Hacker News new | ask | show | jobs
by NitpickLawyer 307 days ago
To put things into perspective: DeepMind was founded in 2010, bought by goog in 2014, the year of this "prank". 11 years later and ... here we are.

Also, a look at how our expectations / goalposts are moving. In 2010, one of the first "presentations" given at Deepmind by Hassabis, had a few slides on AGI (from the movie/documentary "The Thinking Game"):

Quote from Shane Legg: "Our mission was to build an AGI - an artificial general intelligence, and so that means that we need a system which is general - it doesn't learn to do one specific thing. That's really key part of human intelligence, learn to do many many things".

Quote from Hassabis: "So, what is our mission? We summarise it as <Build the world's first general learning machine>. So we always stress the word general and learning here the key things."

And the key slide (that I think cements the difference between what AGI stood for then, vs. now):

AI - one task vs. AGI - many tasks

at human level intelligence.

----

I'm pretty sure that if we go by that definition, we're already there. I wish I'd have a magic time traveling machine, to see Legg and Hassabis in front of gemini2.5/o3/whatever top model today, trained on "next token prediction" and performing on so many different levels - gold at IMO, gold at IoI, playing chess, writing code, debugging code, "solving" NLP, etc. I'm curious if they'd think the same.

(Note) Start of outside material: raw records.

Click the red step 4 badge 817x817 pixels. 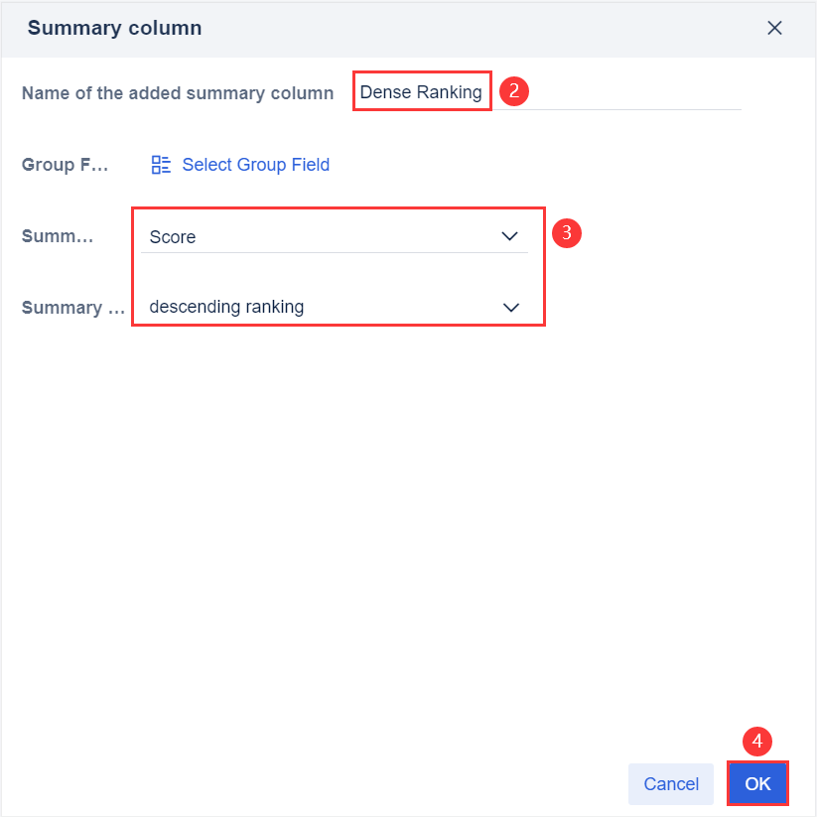click(x=757, y=742)
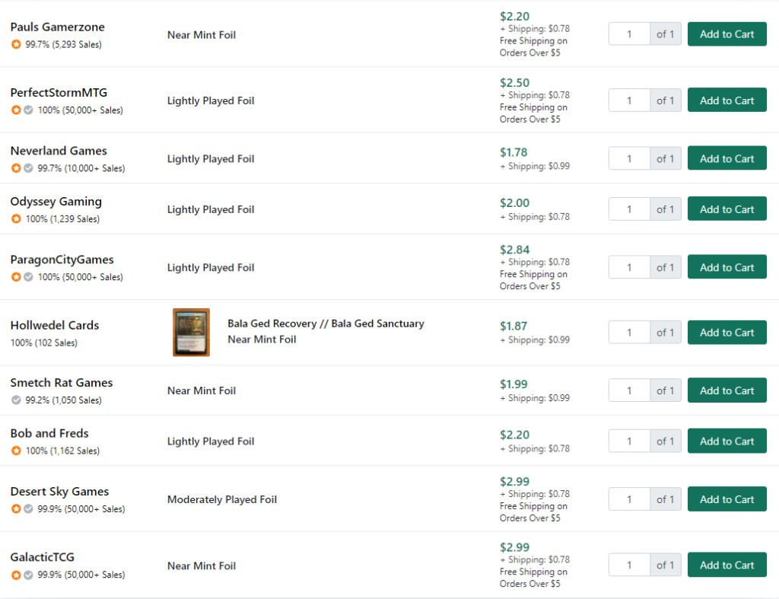Click Bob and Freds orange star badge

tap(17, 451)
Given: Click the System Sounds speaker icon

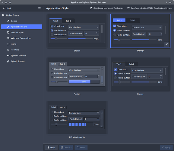Looking at the screenshot, I should 8,56.
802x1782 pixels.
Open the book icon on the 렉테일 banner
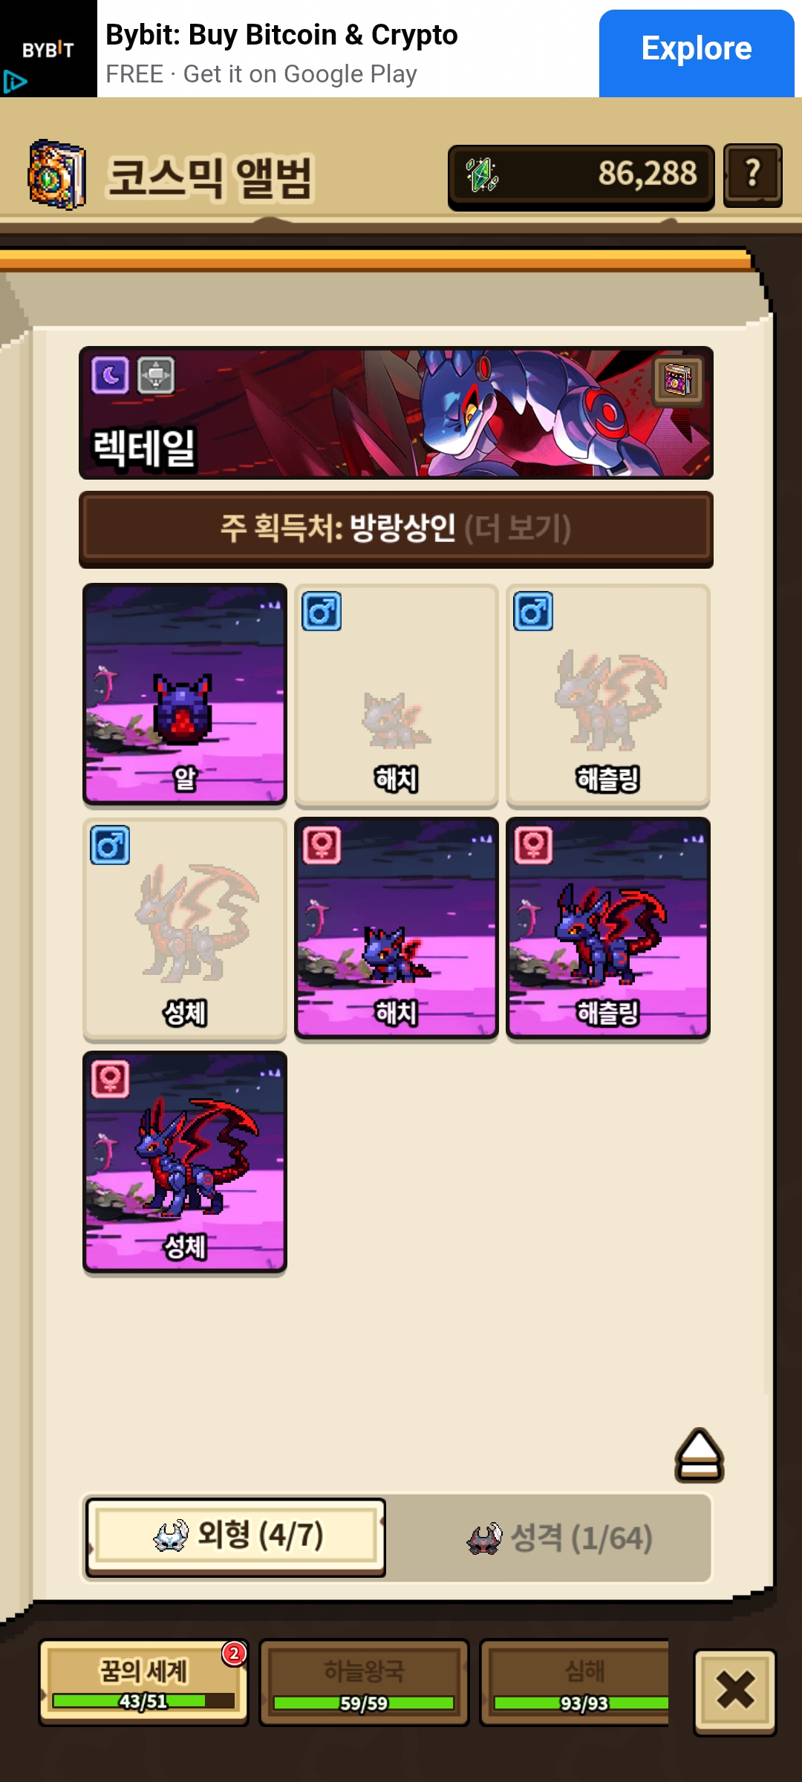(678, 382)
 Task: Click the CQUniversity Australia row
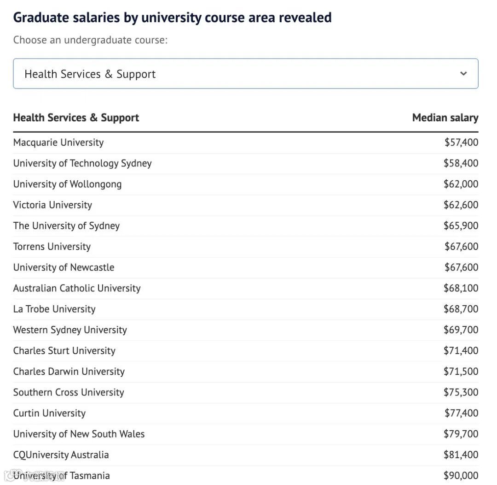[61, 455]
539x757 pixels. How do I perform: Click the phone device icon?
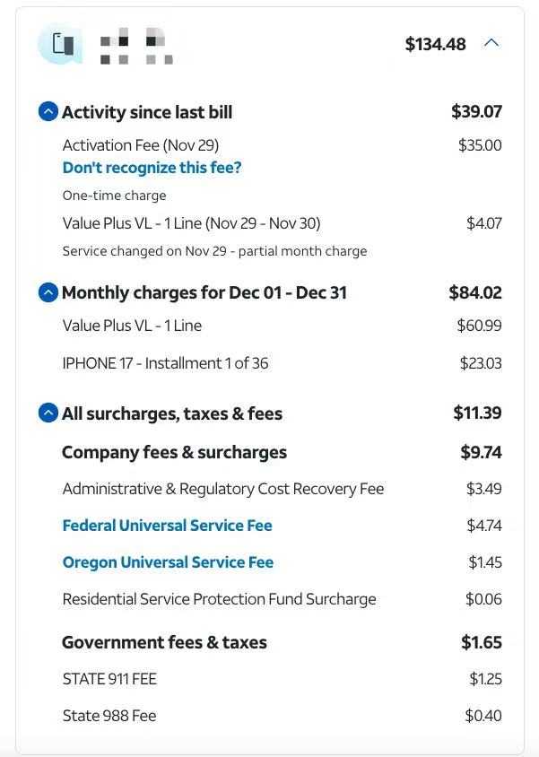click(61, 44)

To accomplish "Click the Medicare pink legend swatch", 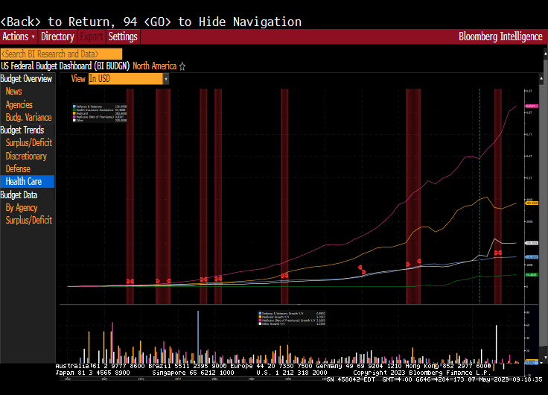I will 74,118.
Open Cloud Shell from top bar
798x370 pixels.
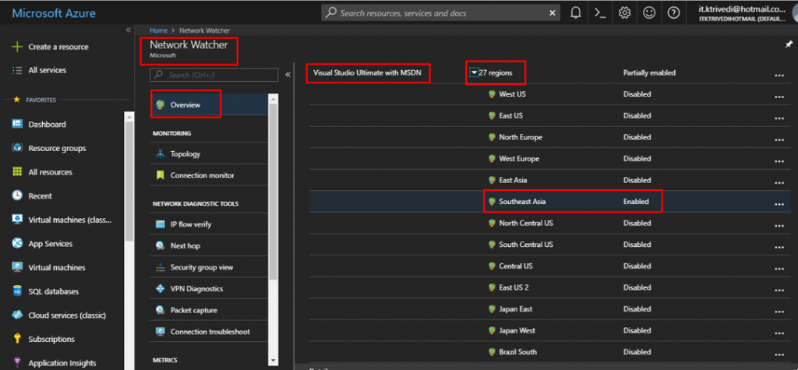coord(600,12)
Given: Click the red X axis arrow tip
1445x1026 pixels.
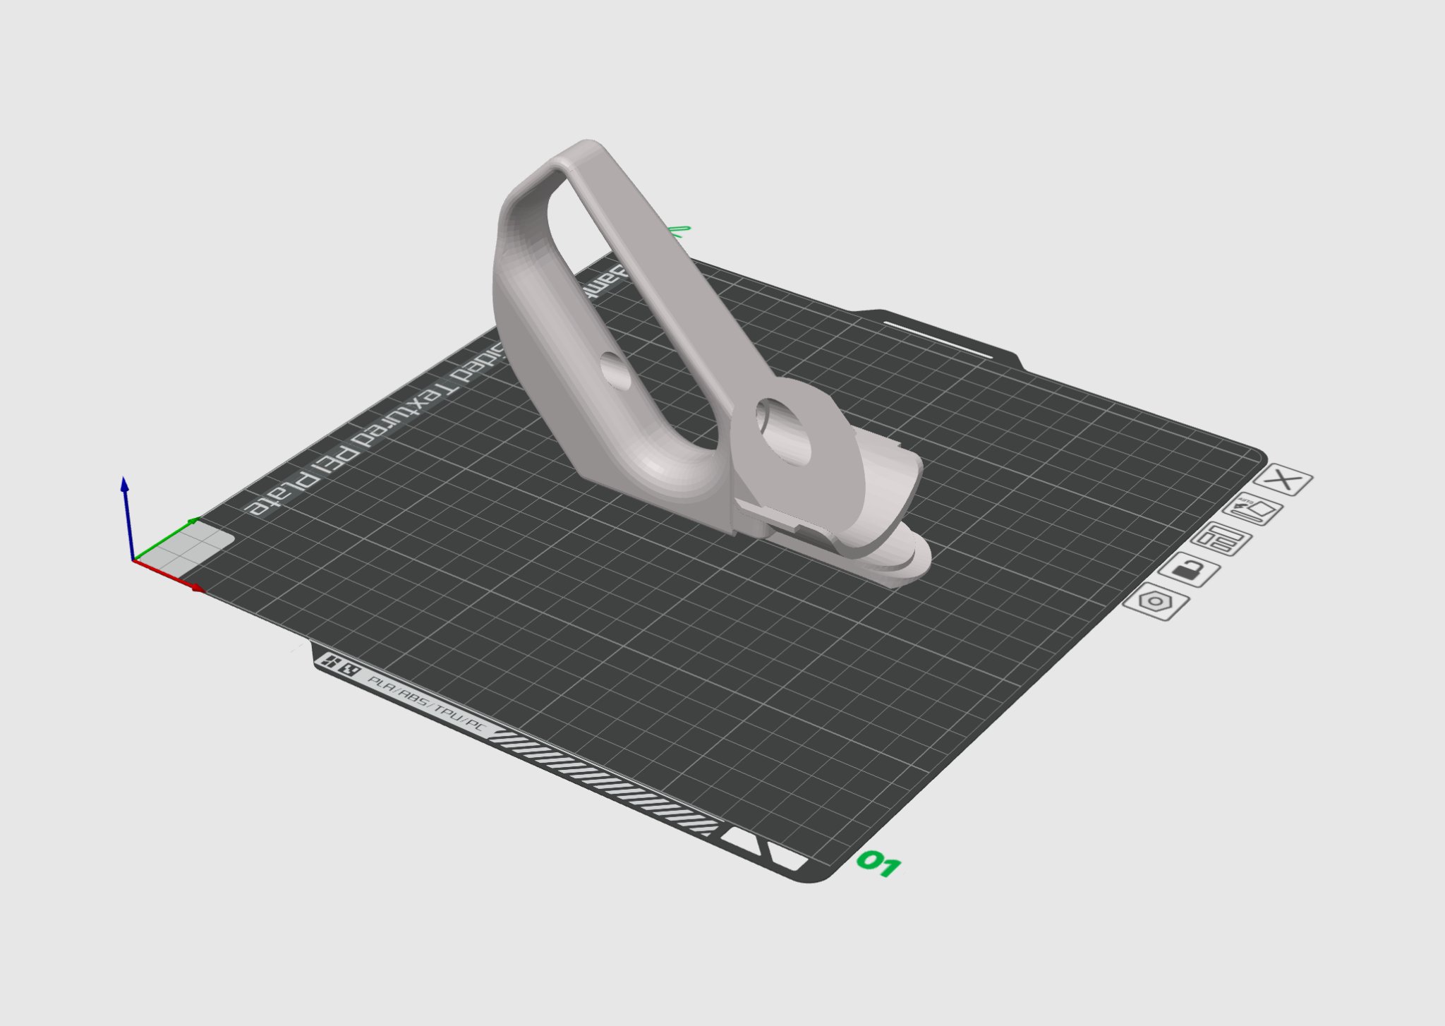Looking at the screenshot, I should [200, 587].
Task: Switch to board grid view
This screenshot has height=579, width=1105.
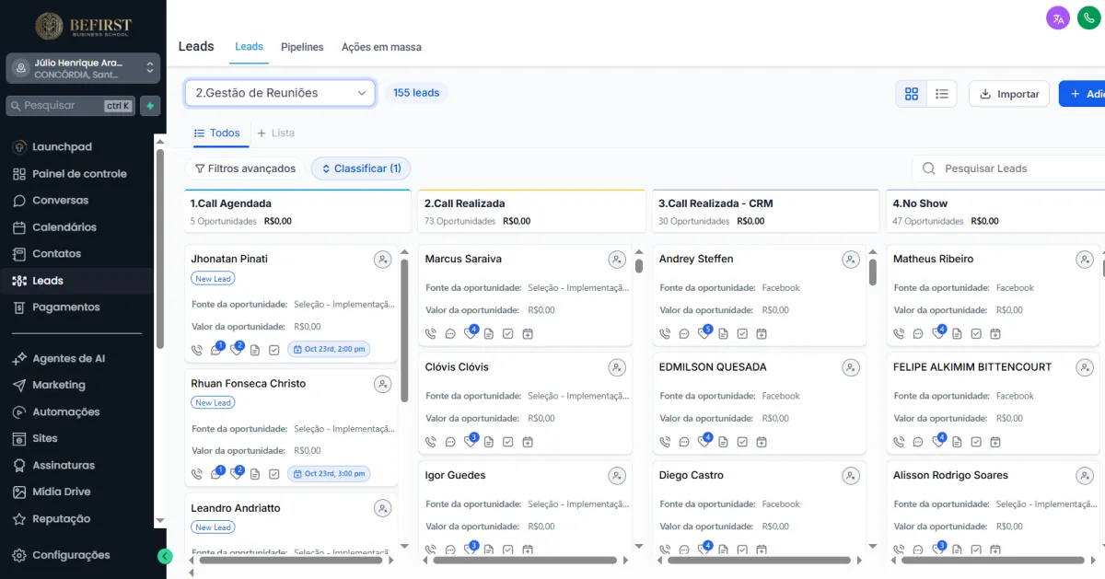Action: tap(912, 94)
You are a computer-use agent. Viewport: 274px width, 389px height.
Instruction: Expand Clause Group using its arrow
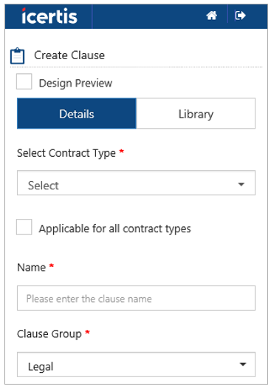point(243,364)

But having a slow ramp up, seeing small models get bigger, getting to play with gpt2, then gpt3, then chatgpt, I think it has changed our expectations and our views on what is truly AGI. And there's a bit of that famous quote "AI is everything that hasn't been done before"...

2 comments

Back in the 90s, Pixar put out a joke SIGGRAPH paper about rendering food with lots of food-related puns and so forth. In 2007 they released Ratatouille, which required them to actually develop new rendering techniques, especially around subsurface scattering, to make food look realistic and delicious.
I don't think what we have now fits that definition. LLMs are still narrowly good at language generation, and the "many" things it's good at are things that have canonical textual / linguistic representations (code, chess notation, etc.). Much of existing AI that appears more general is hooking up more specific models together; for example, taking the output of an LLM and piping it into a TTS . Since these pieces are easily replaceable I struggle to call it one AI that can do many tasks.

Consider that LLM->TTS example's human equivalent: when you're talking, you naturally emphasize certain words, and part of that is knowing not just what you want to say but why you want to say it. If you had a machine learning model where the speech module had insight into why the language model picked the words it has, and also vision so it knows who it's talking to to pick the right tone, and also the motor system had access to that too for gesturing, etc. then at that point you'd have a single AI that was indeed generally solving a large variety of tasks. We have a little bit of that for some domains but as it stands most of what we have are lots of specific models that we've got talking to each other and falling a little short of human level when the interface between them is incomplete.